═══ DATASET ═══

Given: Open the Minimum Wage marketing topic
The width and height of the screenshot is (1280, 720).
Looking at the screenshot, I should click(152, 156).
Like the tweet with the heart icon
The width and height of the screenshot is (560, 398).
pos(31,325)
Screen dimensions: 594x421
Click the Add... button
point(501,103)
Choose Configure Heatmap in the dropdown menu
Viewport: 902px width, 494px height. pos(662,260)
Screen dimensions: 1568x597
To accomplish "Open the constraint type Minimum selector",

═══

● **WHAT IS BEING ASKED**: Repeat only the stretch of lines that begins at the line containing "The width and height of the screenshot is (1280, 720)." and ends at the last line above, both included.

● **SOLUTION TO THE PROBLEM**:
The width and height of the screenshot is (1280, 720).
Looking at the screenshot, I should click(152, 156).
Like the tweet with the heart icon
The width and height of the screenshot is (560, 398).
pos(31,325)
Screen dimensions: 594x421
Click the Add... button
point(501,103)
Choose Configure Heatmap in the dropdown menu
Viewport: 902px width, 494px height. pos(662,260)
Screen dimensions: 1568x597
To accomplish "Open the constraint type Minimum selector",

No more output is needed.